### Problem description
Please pull out every line of the records that contains the word "will", paying attention to case.

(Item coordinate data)
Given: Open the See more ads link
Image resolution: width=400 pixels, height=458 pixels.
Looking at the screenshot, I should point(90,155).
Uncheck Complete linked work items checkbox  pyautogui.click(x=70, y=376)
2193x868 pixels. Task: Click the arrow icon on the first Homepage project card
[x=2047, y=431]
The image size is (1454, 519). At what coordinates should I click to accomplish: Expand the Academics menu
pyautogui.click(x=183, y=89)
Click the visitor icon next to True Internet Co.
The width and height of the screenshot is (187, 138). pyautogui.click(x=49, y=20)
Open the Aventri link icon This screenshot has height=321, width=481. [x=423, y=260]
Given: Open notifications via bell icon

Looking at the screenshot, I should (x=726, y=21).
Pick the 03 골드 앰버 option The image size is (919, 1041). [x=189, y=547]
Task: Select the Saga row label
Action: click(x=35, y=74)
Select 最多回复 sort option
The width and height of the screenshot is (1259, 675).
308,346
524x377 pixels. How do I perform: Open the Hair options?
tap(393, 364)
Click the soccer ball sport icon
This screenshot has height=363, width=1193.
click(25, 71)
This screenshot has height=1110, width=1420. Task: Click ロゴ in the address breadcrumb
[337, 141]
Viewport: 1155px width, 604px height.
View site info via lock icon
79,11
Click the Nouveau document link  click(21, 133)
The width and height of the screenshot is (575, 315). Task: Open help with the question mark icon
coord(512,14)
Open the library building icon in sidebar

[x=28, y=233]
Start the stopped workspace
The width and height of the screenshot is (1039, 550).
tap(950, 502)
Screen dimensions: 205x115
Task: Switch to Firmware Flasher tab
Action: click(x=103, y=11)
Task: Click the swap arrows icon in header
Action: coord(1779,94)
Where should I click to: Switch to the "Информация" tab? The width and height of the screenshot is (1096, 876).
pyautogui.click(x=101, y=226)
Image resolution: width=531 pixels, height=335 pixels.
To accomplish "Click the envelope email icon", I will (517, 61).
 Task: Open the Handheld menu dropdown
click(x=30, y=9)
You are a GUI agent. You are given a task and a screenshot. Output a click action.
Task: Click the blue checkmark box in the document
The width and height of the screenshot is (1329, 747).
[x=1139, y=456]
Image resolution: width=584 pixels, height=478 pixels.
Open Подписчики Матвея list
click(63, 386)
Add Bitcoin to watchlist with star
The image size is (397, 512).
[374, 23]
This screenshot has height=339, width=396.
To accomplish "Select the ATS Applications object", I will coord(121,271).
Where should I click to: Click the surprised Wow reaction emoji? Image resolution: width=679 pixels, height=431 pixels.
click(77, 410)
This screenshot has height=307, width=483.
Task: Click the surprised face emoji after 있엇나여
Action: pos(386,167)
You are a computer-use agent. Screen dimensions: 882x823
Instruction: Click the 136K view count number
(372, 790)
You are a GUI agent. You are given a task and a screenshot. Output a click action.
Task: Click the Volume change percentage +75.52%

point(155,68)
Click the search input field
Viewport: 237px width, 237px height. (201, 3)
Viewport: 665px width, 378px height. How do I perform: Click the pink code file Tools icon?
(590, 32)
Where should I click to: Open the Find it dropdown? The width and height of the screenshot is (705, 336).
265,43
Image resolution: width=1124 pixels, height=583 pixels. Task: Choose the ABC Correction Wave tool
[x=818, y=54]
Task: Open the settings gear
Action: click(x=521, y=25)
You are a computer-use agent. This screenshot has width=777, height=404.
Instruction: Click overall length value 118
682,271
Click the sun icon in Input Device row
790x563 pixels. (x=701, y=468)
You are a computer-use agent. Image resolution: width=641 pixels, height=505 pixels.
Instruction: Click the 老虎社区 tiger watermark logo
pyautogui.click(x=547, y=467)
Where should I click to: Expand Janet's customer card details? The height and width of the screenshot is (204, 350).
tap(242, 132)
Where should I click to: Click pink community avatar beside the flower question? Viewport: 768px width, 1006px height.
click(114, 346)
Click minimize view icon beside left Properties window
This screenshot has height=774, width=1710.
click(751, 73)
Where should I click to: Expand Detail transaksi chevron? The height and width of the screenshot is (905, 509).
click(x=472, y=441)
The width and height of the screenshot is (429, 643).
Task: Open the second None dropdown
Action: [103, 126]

### Full solution
To accomplish "Click the envelope email icon", I will (517, 61).
To accomplish "Select the ATS Applications object", I will coord(121,271).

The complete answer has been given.